:: Dados de trabalho ::
+---+

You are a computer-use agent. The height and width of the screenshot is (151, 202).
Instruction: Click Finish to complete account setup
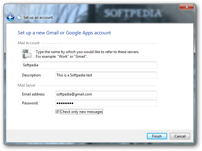(157, 136)
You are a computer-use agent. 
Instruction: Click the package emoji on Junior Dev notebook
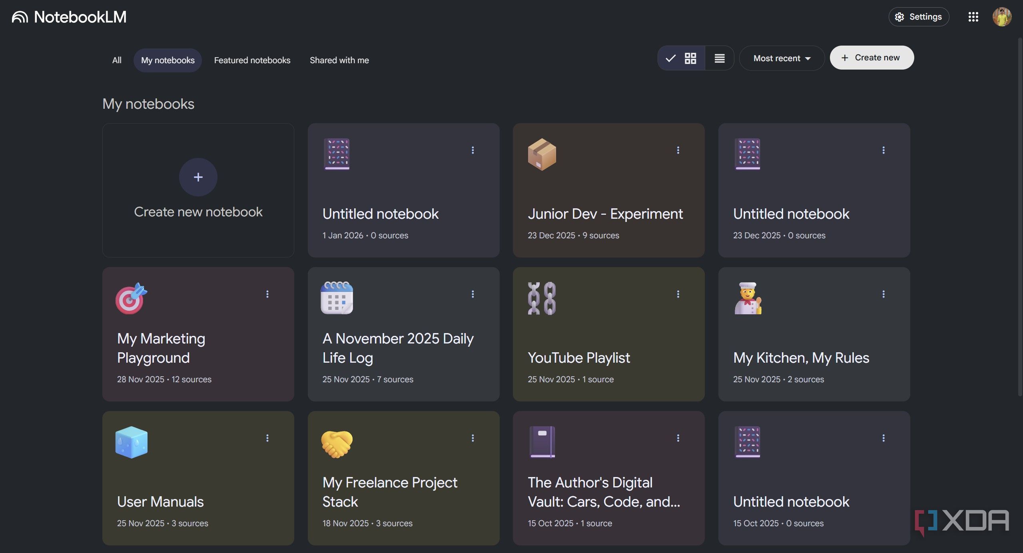[542, 154]
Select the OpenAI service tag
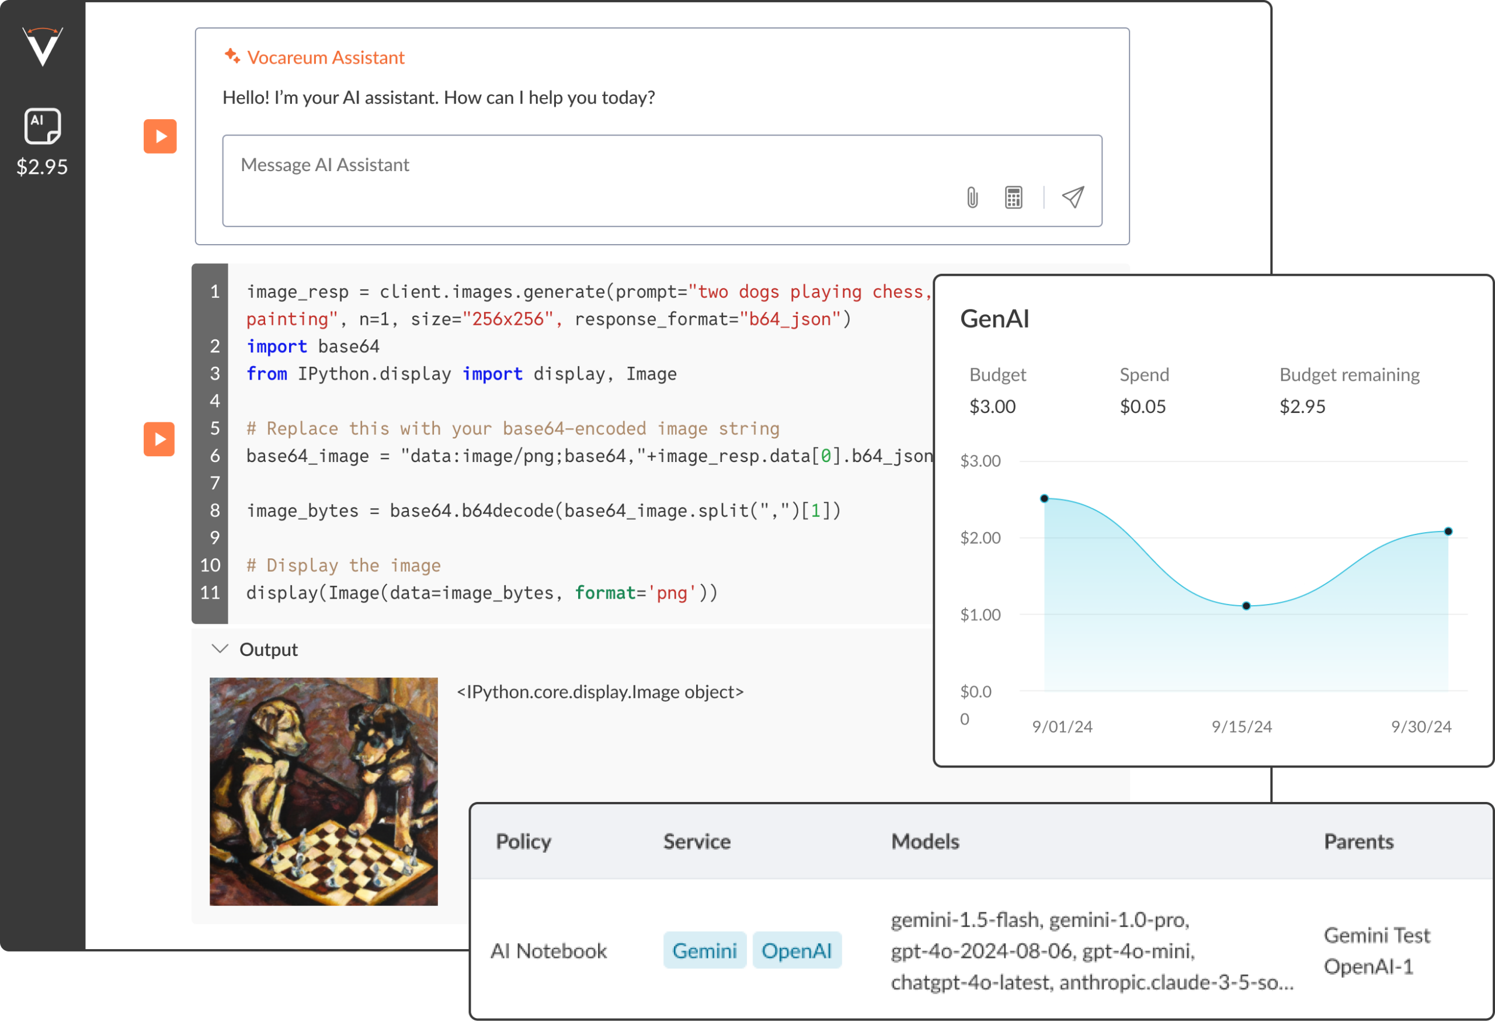 click(796, 950)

+---+

:: Problema a resolver ::
Converta as linhas de todos os registros acima em uma lista numerada, omitindo as linhas em branco. Deixe as imagens fora da resposta.

:: Resultado da tarefa ::
1. You are a computer-use agent. The height and width of the screenshot is (151, 202).
2. Instruction: Click Finish to complete account setup
3. (157, 136)
4. You are a computer-use agent. 
5. Instruction: Click the package emoji on Junior Dev notebook
6. [542, 154]
7. Select the OpenAI service tag
8.  click(796, 950)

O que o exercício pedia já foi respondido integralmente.